One of President Obama's key space policy objectives is the Asteroid Redirect Mission (ARM), which aims to nudge an asteroid into lunar orbit for accessible study. But according to MIT planetary scientist Richard Binzel, missions that use asteroids as interplanetary "stepping stones" pack a more powerful scientific punch than ARM, not to mention the fact they could enable a manned Martian mission.

"I am advocating for something called the 'Flexible Path' that was most clearly defined in a 2009 Presidential report," Binzel told me. The Flexible Path idea was to gradually develop heavy rocket and deep space infrastructure with progressively more ambitious manned missions—from lunar orbits, to Lagrangian points, and finally to asteroids. "That idea was lost when ARM was proposed," said Binzel.

Binzel outlined for returning to this mission structurein a comment piece called "Find asteroids to get to Mars," published today in Nature. The plan's first priority is revamping asteroid survey networks like NASA's Near-Earth Objects program, which was recently revealed to be seriously behind schedule in cataloguing near-Earth asteroids.

Surveys "will find targets and destinations that are available for all concepts whether it is retrieval, human exploration, hazard assessment, or eventual future resources," Binzel said, calling them "a win-win-win for all aspects."

The development of a more comprehensive catalogue of near-Earth asteroids would make asteroid retrieval plans somewhat redundant. As Binzel writes, "Why retrieve an asteroid when we can wait for one to come near us?" He also notes that the asteroids that are optimal for exploration are often the same ones that may pose an impact threat, so it's well worth knowing where they are regardless.

The exploration of these asteroids would be cumulative, beginning with one target candidate that would allow space agencies to gain a foothold with other nearby objects. "I view a series of missions that go to one asteroid and come back," Binzel told me.

"Each mission is a little farther, a little longer," he said. "Then, we know that Mars is in our grasp."

These missions could be initially robotic, then eventually evolve into manned exploration. But either way, they would require significantly less complicated hardware than lunar or Martian exploration, given that no landing gear would be necessary.

"The minuscule gravity of an asteroid effectively means an asteroid is 'zero g,'" explained Binzel. "You can't land, only float alongside, kind of like a scuba diver floats above the ocean floor as they swim above."

"Zero gravity means that it takes no extra fuel to depart and head home," he added. "That makes asteroids very easy destinations in terms of how much rocket fuel you need."

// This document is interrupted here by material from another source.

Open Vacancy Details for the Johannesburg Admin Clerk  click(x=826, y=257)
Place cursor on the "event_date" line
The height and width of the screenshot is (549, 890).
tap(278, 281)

If the 'flexible paths' idea was sufficiently supported, Binzel thinks the first explorers could be launched in the 2020s, with a budget comparable to NASA's New Frontiers program (under $800 million per mission). The most exciting objective would be to map out a trail of asteroid-sized breadcrumbs leading to Mars. But the missions could also learn how to deflect hazardous objects from impacting Earth, or develop mining technology to extract their resources.

That last point has huge implications for the future of manned spaceflight. "Speaking of 2050 and beyond," said Binzel, "if we begin to learn how to extract water from these asteroids and use them to support astronauts in space, then we can have much longer sustained spaceflights that become less dependent on Earth."

The idea of following a trail of asteroids to another planet is undeniably enticing, and harkens back to the early days of oceanic travel, when remote islands and archipelagos sustained expeditions to new continents. Maybe the key to planning humanity's first Martian journey is to find some choice rest stops along the road.